US District Court Judge Patti Saris ruled that Andrew Gordon's ex-wife remains terrified of him and that he was convicted of a serious enough offense that it would be too dangerous to let him out four years early.
The US Attorney's office had other arguments for keeping Gordon, formerly of Chelmsford, locked up: While it is true he was diagnosed with Covid-19 on June 2, prosecutors said, he has shown no symptoms. Although he went to prison doctors complaining of a "productive cough" and chest congestion, the doctors found no evidence of any lung issues, or any other actual symptoms of the virus. And his form of leukemia is a chronic, rather than an acute, form, prosecutors told Saris.
Gordon was convicted in 2015 of trying to hire somebody to kill his wife because he figured that would be cheaper than a divorce. Unfortunately for him, the alleged hit man a friend introduced him to turned out to be a state trooper working undercover. Following his arrest, Gordon then tried to get people he was locked up with to recommend a new hit man to kill the trooper and the friend. Both are still alive; Gordon's conversations, picked up by federal agents brought into the case, were used as evidence against him.

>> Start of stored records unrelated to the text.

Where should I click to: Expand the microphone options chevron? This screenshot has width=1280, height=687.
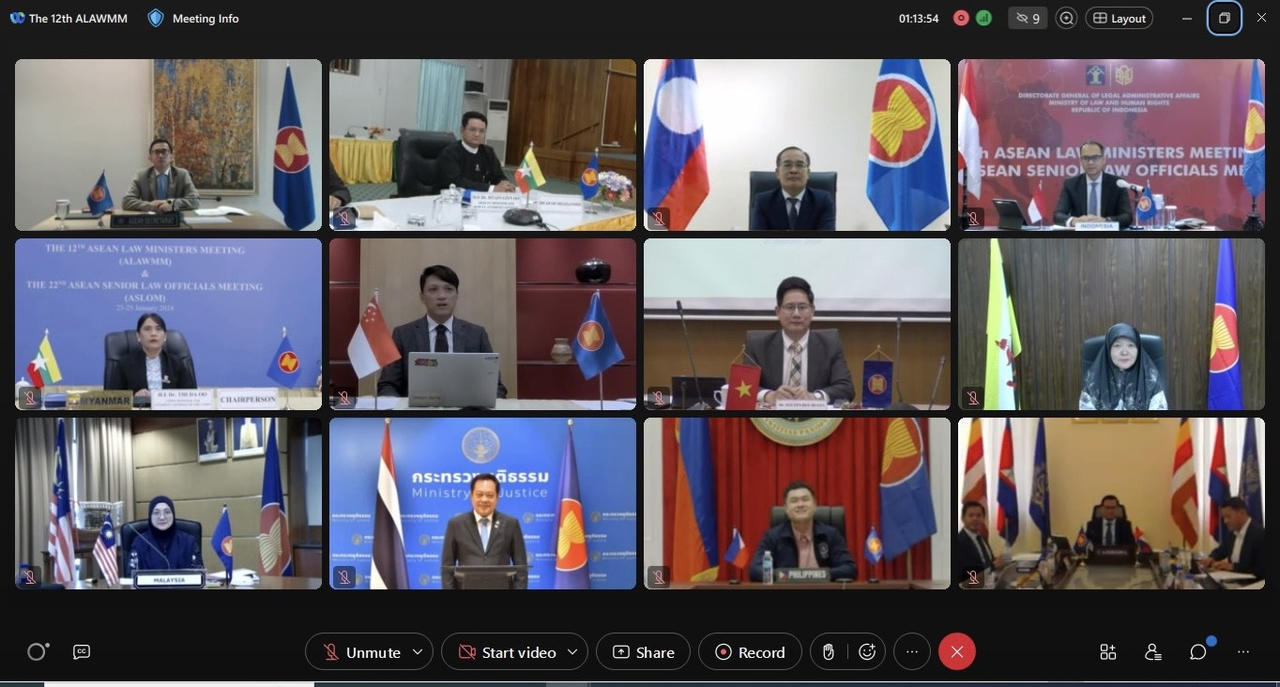coord(417,651)
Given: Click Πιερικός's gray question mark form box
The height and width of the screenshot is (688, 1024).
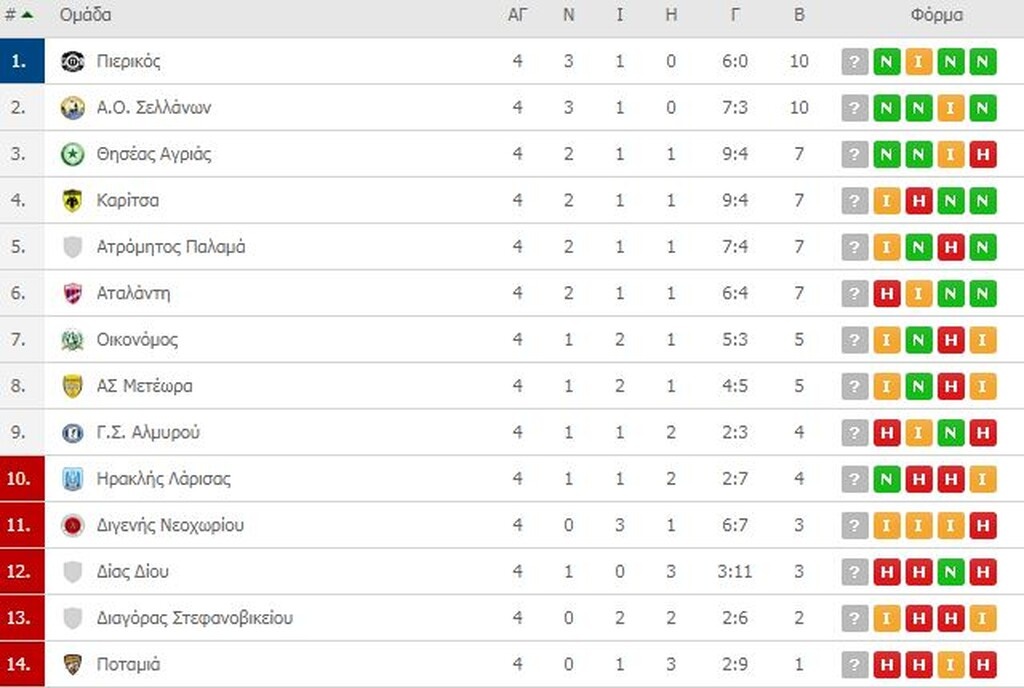Looking at the screenshot, I should tap(854, 62).
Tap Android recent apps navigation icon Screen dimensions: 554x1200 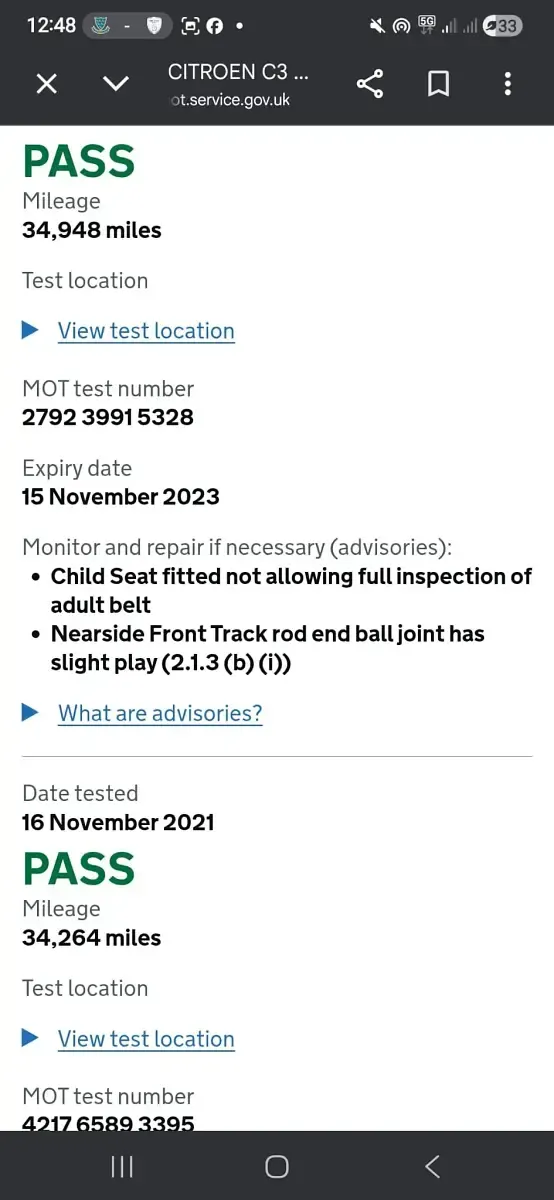(122, 1166)
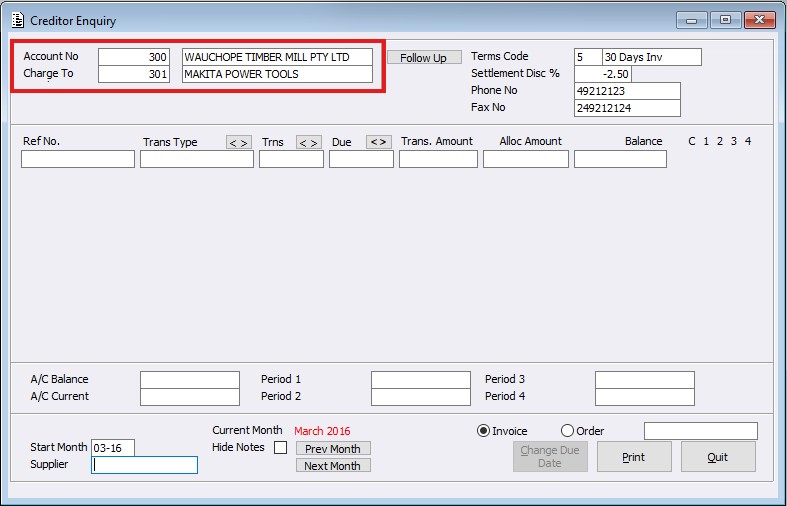The height and width of the screenshot is (506, 787).
Task: Maximize the Creditor Enquiry window
Action: [726, 20]
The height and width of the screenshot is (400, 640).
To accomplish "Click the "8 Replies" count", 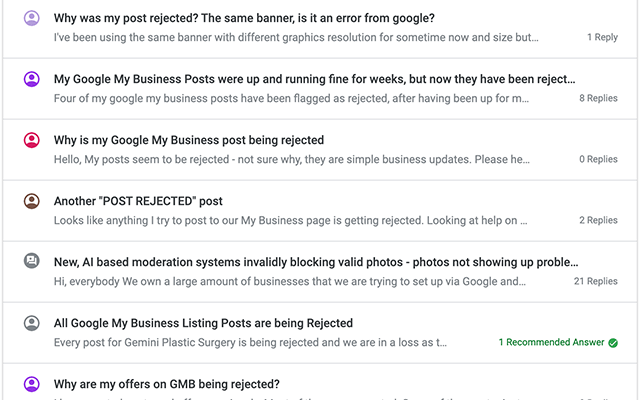I will [x=598, y=98].
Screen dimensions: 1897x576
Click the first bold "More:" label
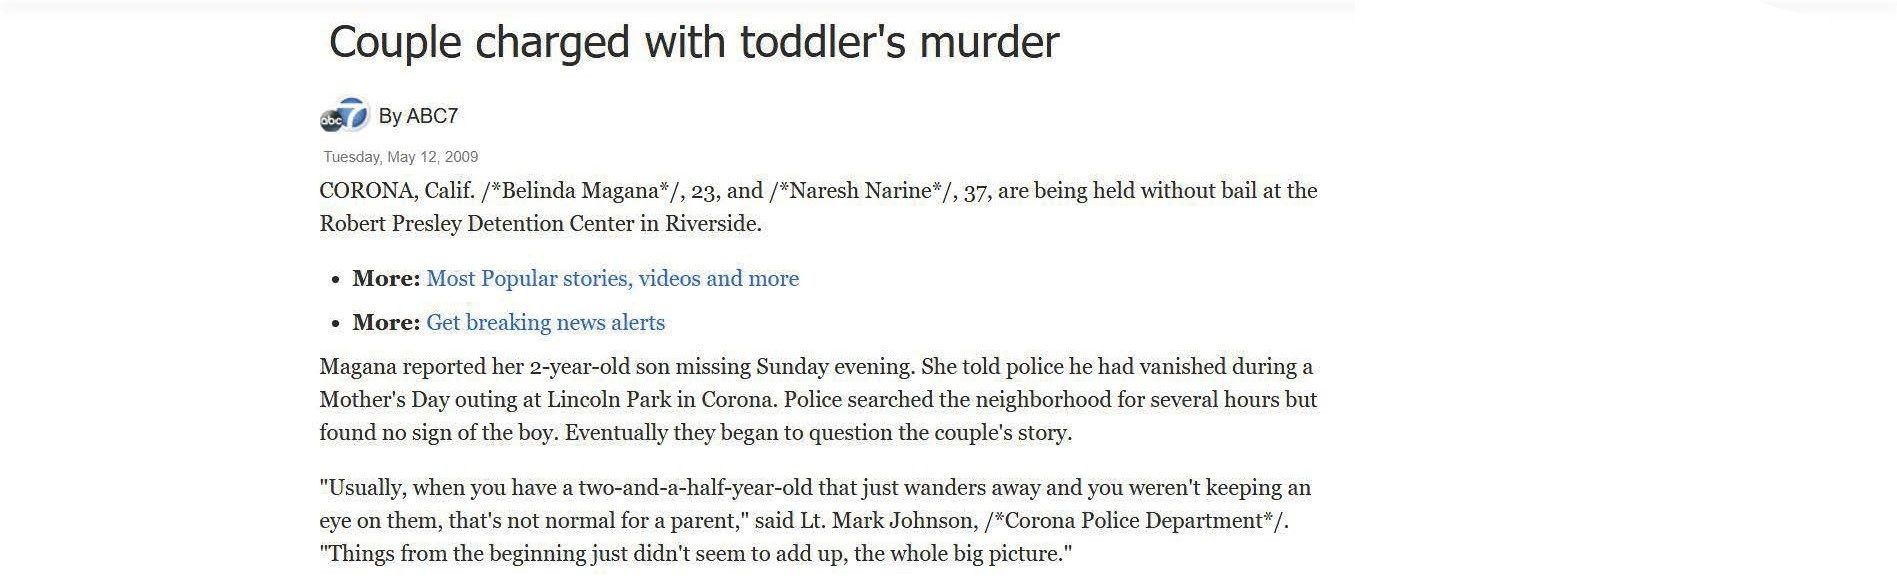[x=386, y=278]
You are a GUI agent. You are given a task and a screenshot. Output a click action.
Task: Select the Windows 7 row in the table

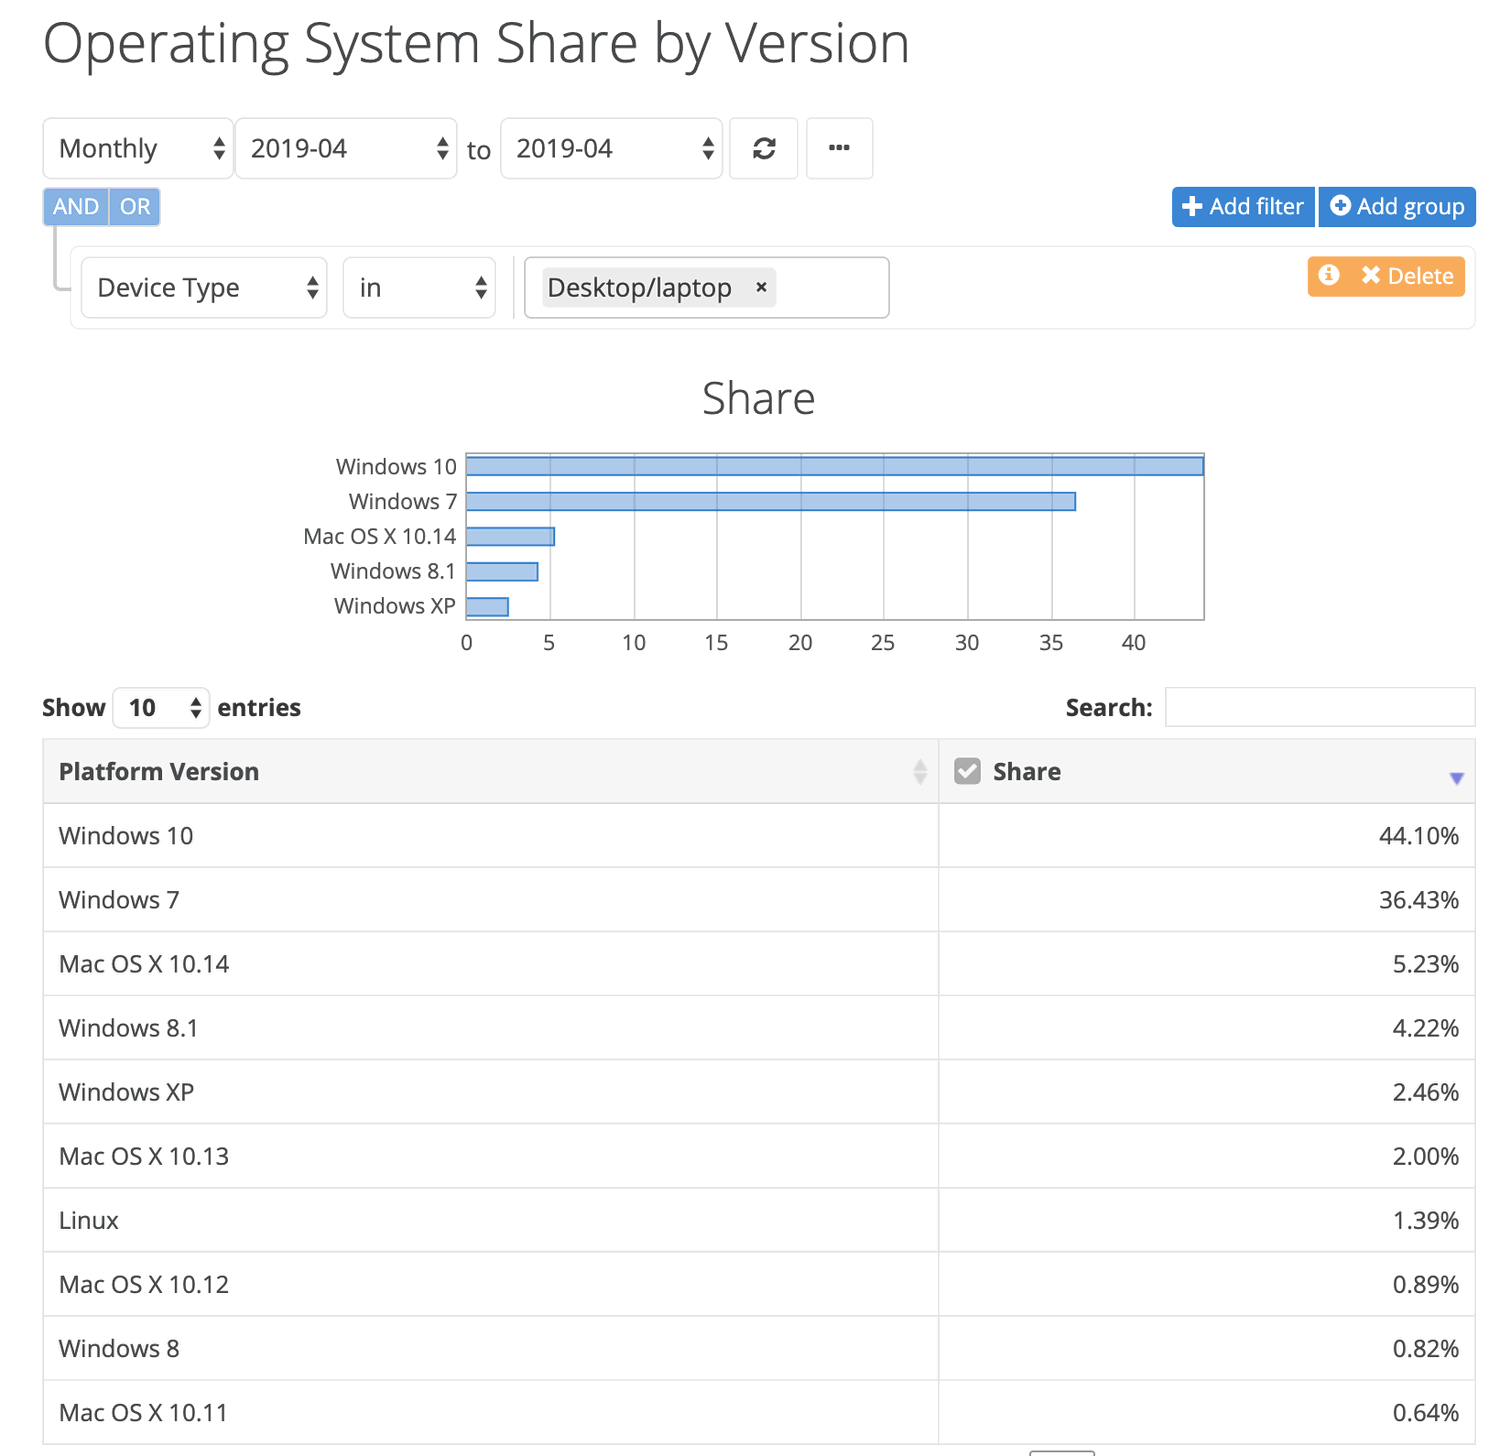(x=490, y=899)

Gordon was initially sentenced to 20 years in prison on five counts of using interstate commerce facilities in the commission of murder-for-hire; the sentence was reduced to 10 after he successfully argued that he shouldn't have been facing as many as five counts for the same crime.
The US Attorney's office used his allegedly fake cough as part of its argument not to release him from a federal prison in North Carolina:
The defendant apparently thinks that he can trick this Court into granting the extraordinary remedy of reducing his sentence by malingering and placing the medical professionals who examined him at unnecessary risk of infection. Indeed, his conduct demonstrates that he continues to resort to lying, deception and treating others with a callous disregard to their safety in order to achieve his desired result. Finally, as the Court is aware, FCI Butner is a medical facility and fully capable of providing the defendant with the medical care he needs to combat COVID should he require treatment. ...
Given the conduct that landed the defendant in federal prison, it should not surprise this Court that he continues to engage in deception to get exactly what Andrew Gordon wants. This is a man, after all, who tried to hire a hit man to kill a State Trooper and an elderly man in order to secure his release from state custody after trying to hire a hit man to kill his wife. The United States urges the Court to see through this conduct, and deny the defendant’s motion.
Since March, federal judges in Boston have received numerous Covid-19-related requests from prisoners for early release or from people awaiting trial behind bars to be released without bail. Judges have agreed to the requests only where the petitioners have both serious underlying medical conditions that would put them at extra risk of complications if they contracted Covid-19 and they do not pose what the judges consider a flight risk or a potential menace to society.